*PROBLEM TO WORK ON:* Duplicate all of the records below word for word, keeping each line as it appears.

=== DATA ENTRIES ===

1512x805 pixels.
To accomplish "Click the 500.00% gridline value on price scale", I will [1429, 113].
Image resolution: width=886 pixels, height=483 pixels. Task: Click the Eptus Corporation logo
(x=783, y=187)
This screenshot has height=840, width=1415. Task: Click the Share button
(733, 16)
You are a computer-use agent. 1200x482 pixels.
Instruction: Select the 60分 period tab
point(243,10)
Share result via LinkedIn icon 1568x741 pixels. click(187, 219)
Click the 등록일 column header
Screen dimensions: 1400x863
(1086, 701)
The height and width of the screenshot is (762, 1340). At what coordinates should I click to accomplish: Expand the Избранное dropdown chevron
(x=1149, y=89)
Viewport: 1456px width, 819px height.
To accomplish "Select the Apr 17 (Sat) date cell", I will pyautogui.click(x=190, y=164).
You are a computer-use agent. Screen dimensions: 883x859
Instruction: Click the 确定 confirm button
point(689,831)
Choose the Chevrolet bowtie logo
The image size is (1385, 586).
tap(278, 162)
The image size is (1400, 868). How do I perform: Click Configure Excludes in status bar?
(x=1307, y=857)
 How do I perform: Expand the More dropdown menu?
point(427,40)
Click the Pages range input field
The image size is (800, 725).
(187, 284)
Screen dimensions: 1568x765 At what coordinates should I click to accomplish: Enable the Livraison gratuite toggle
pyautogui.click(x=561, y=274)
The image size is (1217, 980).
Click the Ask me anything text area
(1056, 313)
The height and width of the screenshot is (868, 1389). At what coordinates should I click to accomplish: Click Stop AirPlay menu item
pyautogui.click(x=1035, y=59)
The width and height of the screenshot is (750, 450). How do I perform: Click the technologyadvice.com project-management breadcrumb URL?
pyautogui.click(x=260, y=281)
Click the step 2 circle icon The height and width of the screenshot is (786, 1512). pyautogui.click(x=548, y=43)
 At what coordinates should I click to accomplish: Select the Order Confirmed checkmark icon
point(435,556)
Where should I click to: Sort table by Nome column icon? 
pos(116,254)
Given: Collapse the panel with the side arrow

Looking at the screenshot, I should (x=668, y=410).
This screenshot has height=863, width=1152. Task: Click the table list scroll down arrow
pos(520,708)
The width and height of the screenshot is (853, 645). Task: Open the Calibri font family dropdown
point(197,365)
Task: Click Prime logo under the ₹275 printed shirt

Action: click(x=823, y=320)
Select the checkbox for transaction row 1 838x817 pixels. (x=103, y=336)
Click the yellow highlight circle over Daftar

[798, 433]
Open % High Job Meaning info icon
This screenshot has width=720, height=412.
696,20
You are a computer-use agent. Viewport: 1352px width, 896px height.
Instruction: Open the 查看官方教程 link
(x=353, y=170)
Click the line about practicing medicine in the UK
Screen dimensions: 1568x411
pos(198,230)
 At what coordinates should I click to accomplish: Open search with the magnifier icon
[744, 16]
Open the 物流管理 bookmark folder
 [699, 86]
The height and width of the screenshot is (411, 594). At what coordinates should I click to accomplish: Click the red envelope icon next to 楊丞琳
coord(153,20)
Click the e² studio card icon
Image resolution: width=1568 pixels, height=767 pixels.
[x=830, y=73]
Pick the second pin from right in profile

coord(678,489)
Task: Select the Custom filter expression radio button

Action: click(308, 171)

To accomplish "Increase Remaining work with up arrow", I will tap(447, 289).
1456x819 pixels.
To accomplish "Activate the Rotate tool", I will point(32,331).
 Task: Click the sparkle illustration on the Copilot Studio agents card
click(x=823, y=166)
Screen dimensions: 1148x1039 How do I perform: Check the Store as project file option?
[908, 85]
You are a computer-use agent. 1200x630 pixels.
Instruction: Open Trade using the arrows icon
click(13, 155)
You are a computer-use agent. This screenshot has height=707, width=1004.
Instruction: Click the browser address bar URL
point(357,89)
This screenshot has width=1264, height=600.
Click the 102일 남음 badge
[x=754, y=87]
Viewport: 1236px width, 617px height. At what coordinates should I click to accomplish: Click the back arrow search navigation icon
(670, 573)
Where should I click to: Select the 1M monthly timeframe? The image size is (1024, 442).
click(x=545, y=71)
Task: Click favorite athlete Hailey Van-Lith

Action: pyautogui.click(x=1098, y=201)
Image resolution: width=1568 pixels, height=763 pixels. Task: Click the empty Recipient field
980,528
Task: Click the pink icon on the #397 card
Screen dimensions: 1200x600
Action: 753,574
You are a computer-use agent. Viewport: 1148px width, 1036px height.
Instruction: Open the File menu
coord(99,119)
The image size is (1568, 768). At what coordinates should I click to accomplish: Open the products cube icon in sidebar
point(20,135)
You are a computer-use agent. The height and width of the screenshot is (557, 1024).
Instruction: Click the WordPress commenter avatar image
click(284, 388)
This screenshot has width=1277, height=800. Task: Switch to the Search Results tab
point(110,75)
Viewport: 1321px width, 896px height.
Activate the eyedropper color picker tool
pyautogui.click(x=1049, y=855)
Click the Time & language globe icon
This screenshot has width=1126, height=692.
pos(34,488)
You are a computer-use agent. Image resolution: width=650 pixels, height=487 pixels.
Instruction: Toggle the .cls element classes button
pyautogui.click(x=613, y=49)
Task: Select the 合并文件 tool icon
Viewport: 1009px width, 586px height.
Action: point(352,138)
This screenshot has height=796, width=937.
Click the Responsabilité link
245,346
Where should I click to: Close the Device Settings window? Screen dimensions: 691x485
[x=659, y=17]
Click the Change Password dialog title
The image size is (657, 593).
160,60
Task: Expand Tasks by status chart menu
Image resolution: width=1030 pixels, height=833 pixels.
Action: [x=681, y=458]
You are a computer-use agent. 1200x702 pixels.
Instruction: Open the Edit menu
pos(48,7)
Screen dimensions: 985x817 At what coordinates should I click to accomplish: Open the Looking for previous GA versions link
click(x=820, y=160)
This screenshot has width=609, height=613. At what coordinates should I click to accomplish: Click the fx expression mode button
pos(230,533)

===

*TASK SOLUTION:*
1512x805 pixels.
To accomplish "Click the 500.00% gridline value on price scale", I will [1429, 113].
Image resolution: width=886 pixels, height=483 pixels. Task: Click the Eptus Corporation logo
(x=783, y=187)
This screenshot has height=840, width=1415. Task: Click the Share button
(733, 16)
You are a computer-use agent. 1200x482 pixels.
Instruction: Select the 60分 period tab
point(243,10)
Share result via LinkedIn icon 1568x741 pixels. click(187, 219)
Click the 등록일 column header
Screen dimensions: 1400x863
(1086, 701)
The height and width of the screenshot is (762, 1340). At what coordinates should I click to accomplish: Expand the Избранное dropdown chevron
(x=1149, y=89)
Viewport: 1456px width, 819px height.
To accomplish "Select the Apr 17 (Sat) date cell", I will pyautogui.click(x=190, y=164).
You are a computer-use agent. Screen dimensions: 883x859
Instruction: Click the 确定 confirm button
point(689,831)
Choose the Chevrolet bowtie logo
The image size is (1385, 586).
tap(278, 162)
The image size is (1400, 868). How do I perform: Click Configure Excludes in status bar?
(x=1307, y=857)
 How do I perform: Expand the More dropdown menu?
point(427,40)
Click the Pages range input field
The image size is (800, 725).
(187, 284)
Screen dimensions: 1568x765 At what coordinates should I click to accomplish: Enable the Livraison gratuite toggle
pyautogui.click(x=561, y=274)
The image size is (1217, 980).
Click the Ask me anything text area
(1056, 313)
The height and width of the screenshot is (868, 1389). At what coordinates should I click to accomplish: Click Stop AirPlay menu item
pyautogui.click(x=1035, y=59)
The width and height of the screenshot is (750, 450). How do I perform: Click the technologyadvice.com project-management breadcrumb URL?
pyautogui.click(x=260, y=281)
Click the step 2 circle icon The height and width of the screenshot is (786, 1512). pyautogui.click(x=548, y=43)
 At what coordinates should I click to accomplish: Select the Order Confirmed checkmark icon
point(435,556)
Where should I click to: Sort table by Nome column icon? 
pos(116,254)
Given: Collapse the panel with the side arrow

Looking at the screenshot, I should (x=668, y=410).
This screenshot has height=863, width=1152. Task: Click the table list scroll down arrow
pos(520,708)
The width and height of the screenshot is (853, 645). Task: Open the Calibri font family dropdown
point(197,365)
Task: Click Prime logo under the ₹275 printed shirt

Action: click(x=823, y=320)
Select the checkbox for transaction row 1 838x817 pixels. (x=103, y=336)
Click the yellow highlight circle over Daftar

[798, 433]
Open % High Job Meaning info icon
This screenshot has width=720, height=412.
696,20
You are a computer-use agent. Viewport: 1352px width, 896px height.
Instruction: Open the 查看官方教程 link
(x=353, y=170)
Click the line about practicing medicine in the UK
Screen dimensions: 1568x411
pos(198,230)
 At what coordinates should I click to accomplish: Open search with the magnifier icon
[744, 16]
Open the 物流管理 bookmark folder
 [699, 86]
The height and width of the screenshot is (411, 594). At what coordinates should I click to accomplish: Click the red envelope icon next to 楊丞琳
coord(153,20)
Click the e² studio card icon
Image resolution: width=1568 pixels, height=767 pixels.
[x=830, y=73]
Pick the second pin from right in profile

coord(678,489)
Task: Select the Custom filter expression radio button

Action: click(308, 171)

To accomplish "Increase Remaining work with up arrow", I will tap(447, 289).
1456x819 pixels.
To accomplish "Activate the Rotate tool", I will point(32,331).
 Task: Click the sparkle illustration on the Copilot Studio agents card
click(x=823, y=166)
Screen dimensions: 1148x1039 How do I perform: Check the Store as project file option?
[908, 85]
You are a computer-use agent. 1200x630 pixels.
Instruction: Open Trade using the arrows icon
click(13, 155)
You are a computer-use agent. This screenshot has height=707, width=1004.
Instruction: Click the browser address bar URL
point(357,89)
This screenshot has width=1264, height=600.
Click the 102일 남음 badge
[x=754, y=87]
Viewport: 1236px width, 617px height. At what coordinates should I click to accomplish: Click the back arrow search navigation icon
(670, 573)
Where should I click to: Select the 1M monthly timeframe? The image size is (1024, 442).
click(x=545, y=71)
Task: Click favorite athlete Hailey Van-Lith

Action: pyautogui.click(x=1098, y=201)
Image resolution: width=1568 pixels, height=763 pixels. Task: Click the empty Recipient field
980,528
Task: Click the pink icon on the #397 card
Screen dimensions: 1200x600
Action: 753,574
You are a computer-use agent. Viewport: 1148px width, 1036px height.
Instruction: Open the File menu
coord(99,119)
The image size is (1568, 768). At what coordinates should I click to accomplish: Open the products cube icon in sidebar
point(20,135)
You are a computer-use agent. The height and width of the screenshot is (557, 1024).
Instruction: Click the WordPress commenter avatar image
click(284, 388)
This screenshot has width=1277, height=800. Task: Switch to the Search Results tab
point(110,75)
Viewport: 1321px width, 896px height.
Activate the eyedropper color picker tool
pyautogui.click(x=1049, y=855)
Click the Time & language globe icon
This screenshot has width=1126, height=692.
pos(34,488)
You are a computer-use agent. Image resolution: width=650 pixels, height=487 pixels.
Instruction: Toggle the .cls element classes button
pyautogui.click(x=613, y=49)
Task: Select the 合并文件 tool icon
Viewport: 1009px width, 586px height.
Action: point(352,138)
This screenshot has height=796, width=937.
Click the Responsabilité link
245,346
Where should I click to: Close the Device Settings window? Screen dimensions: 691x485
[x=659, y=17]
Click the Change Password dialog title
The image size is (657, 593).
160,60
Task: Expand Tasks by status chart menu
Image resolution: width=1030 pixels, height=833 pixels.
Action: [x=681, y=458]
You are a computer-use agent. 1200x702 pixels.
Instruction: Open the Edit menu
pos(48,7)
Screen dimensions: 985x817 At what coordinates should I click to accomplish: Open the Looking for previous GA versions link
click(x=820, y=160)
This screenshot has width=609, height=613. At what coordinates should I click to accomplish: Click the fx expression mode button
pos(230,533)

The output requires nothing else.